A magnetic resonance imaging system (MRI) creates an image with high-frequency signals from an exciting subject. Its detector is said to be an RF probe because the frequency belongs to the radio frequency range. The RF probe regulates image quality. A wireless RF coil works by inductive coupling and is used in today's widely used MRI systems.
Researchers from the Pennsylvania State University have discovered that radio frequency samples with structures inspired by microstrip patch antennas increase MRI resolution in high-frequency MRI machines compared to conventional surface coils currently used. This new study was published in Transactions on Microwave Theory and Techniques.
The design of the Microstrip patch antenna (MPA) is relatively simple. MPA is made of a flat metal piece grounded by a larger metal piece. They are cost-effective, simple, and easy to make, and are often used in telecommunications.
MRIs work by emitting radio frequency pulses in a magnetic field via coil or birdcage samples. It is then used to create an image. But these conventional coils have frequency limits. Too high and uniform magnetic fields cannot be created at the volume required by researchers.
MPAs are an alternative in which waves oscillate in the cavity formed between the electrodes of the patch and the ground plane.
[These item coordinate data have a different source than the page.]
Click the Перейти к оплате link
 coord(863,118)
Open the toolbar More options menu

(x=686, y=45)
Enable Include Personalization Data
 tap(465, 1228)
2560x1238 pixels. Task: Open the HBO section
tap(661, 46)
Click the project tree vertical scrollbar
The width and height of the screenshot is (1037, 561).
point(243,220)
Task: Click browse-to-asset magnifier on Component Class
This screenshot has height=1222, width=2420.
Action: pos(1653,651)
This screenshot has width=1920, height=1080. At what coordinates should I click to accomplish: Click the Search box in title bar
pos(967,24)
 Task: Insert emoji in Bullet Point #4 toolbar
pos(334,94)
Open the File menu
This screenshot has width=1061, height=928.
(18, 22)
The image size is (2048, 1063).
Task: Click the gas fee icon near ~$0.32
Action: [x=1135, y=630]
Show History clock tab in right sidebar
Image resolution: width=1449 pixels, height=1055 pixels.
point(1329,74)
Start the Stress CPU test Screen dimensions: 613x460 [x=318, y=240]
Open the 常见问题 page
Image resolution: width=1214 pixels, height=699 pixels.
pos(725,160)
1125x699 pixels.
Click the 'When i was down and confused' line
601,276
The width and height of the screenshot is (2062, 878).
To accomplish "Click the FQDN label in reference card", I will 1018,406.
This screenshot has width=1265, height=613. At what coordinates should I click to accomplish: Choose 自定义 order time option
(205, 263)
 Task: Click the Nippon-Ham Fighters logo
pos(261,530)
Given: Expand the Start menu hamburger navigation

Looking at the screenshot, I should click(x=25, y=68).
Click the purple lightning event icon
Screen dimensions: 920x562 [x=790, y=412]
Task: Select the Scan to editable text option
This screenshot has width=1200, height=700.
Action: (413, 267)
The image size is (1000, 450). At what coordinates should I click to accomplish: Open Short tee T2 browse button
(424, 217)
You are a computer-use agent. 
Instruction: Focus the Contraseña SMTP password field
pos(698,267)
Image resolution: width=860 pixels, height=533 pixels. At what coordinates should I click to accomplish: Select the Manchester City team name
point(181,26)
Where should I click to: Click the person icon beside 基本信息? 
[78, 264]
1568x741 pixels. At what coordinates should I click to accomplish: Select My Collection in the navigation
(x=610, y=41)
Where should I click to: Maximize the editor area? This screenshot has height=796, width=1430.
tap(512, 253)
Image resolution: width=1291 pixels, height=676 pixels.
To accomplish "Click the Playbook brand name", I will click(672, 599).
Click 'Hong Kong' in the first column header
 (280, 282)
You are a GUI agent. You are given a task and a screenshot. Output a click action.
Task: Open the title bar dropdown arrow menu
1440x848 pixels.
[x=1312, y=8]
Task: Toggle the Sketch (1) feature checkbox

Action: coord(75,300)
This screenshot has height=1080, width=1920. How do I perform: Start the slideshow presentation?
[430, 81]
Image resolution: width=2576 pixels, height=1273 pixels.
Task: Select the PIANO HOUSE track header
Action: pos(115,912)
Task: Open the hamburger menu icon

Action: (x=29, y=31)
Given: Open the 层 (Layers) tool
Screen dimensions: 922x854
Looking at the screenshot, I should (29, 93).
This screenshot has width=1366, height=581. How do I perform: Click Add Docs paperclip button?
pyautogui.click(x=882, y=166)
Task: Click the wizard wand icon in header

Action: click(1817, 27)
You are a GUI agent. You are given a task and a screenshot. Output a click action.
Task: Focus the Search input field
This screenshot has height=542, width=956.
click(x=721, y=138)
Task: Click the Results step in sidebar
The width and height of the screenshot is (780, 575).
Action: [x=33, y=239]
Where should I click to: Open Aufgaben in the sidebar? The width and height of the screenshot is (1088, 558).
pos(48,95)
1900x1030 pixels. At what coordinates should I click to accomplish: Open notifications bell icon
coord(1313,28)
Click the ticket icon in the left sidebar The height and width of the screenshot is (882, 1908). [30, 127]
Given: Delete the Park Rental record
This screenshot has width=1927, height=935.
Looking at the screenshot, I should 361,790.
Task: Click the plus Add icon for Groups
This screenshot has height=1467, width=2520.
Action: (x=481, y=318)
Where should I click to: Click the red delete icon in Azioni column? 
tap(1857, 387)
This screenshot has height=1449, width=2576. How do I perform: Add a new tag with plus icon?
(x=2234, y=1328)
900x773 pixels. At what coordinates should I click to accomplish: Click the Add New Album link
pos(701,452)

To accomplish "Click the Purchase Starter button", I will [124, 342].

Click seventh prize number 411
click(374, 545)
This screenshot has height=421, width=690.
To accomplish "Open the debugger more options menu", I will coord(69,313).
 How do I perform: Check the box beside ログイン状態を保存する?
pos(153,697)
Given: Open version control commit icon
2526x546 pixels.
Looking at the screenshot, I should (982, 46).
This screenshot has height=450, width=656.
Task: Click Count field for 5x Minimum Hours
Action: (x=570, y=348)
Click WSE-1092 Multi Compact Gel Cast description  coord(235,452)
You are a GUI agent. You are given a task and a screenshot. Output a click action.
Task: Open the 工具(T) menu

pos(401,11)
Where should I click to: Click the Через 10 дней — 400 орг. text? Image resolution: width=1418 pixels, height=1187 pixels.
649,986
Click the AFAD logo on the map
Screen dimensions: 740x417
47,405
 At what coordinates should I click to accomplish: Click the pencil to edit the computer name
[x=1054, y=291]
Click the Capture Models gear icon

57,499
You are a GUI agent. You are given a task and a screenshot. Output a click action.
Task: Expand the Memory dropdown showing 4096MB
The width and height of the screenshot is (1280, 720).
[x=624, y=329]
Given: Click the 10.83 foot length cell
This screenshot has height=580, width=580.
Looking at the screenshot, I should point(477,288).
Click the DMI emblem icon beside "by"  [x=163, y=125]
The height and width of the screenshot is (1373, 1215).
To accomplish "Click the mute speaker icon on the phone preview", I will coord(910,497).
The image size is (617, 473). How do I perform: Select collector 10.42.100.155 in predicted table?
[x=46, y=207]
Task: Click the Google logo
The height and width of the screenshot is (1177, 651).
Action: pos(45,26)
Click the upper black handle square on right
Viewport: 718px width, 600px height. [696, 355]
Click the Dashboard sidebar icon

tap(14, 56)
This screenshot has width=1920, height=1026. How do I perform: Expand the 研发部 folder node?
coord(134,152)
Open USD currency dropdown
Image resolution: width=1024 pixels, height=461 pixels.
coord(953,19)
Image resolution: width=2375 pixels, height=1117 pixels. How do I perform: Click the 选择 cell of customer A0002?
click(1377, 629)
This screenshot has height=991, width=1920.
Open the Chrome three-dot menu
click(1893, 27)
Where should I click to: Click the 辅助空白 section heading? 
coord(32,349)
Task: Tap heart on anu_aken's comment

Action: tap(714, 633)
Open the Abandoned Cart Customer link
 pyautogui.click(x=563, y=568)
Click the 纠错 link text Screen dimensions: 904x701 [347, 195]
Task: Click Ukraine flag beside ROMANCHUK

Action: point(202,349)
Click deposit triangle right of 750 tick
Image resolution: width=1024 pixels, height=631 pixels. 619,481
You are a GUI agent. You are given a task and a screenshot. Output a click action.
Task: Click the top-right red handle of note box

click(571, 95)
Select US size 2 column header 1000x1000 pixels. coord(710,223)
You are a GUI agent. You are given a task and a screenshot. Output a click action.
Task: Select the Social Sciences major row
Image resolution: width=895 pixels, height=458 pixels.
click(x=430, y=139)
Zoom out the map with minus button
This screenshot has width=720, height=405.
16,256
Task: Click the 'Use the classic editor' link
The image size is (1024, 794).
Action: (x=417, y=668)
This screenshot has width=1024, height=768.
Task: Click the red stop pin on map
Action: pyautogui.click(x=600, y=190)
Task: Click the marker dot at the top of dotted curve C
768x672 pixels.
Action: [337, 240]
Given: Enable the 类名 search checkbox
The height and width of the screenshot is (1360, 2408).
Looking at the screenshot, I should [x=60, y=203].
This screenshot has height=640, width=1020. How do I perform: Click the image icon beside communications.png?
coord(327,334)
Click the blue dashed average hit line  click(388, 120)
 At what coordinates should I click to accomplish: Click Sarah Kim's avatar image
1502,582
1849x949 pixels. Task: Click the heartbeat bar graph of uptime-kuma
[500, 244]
They are accompanied by currents in the electrode of the patch and oscillating magnetic fields around the patch. This provides an even and strong magnetic field. Patch-based samples can provide quality performance in the higher range of microwaves with a relatively simple structure
Due to the damage caused to humans by high-frequency radio waves, the study was limited to high-frequency machines. The next step of the team is to continue using electrical engineering to modify these samples to improve their performance and expand the capabilities for high-resolution MRI machines and improve the images they create.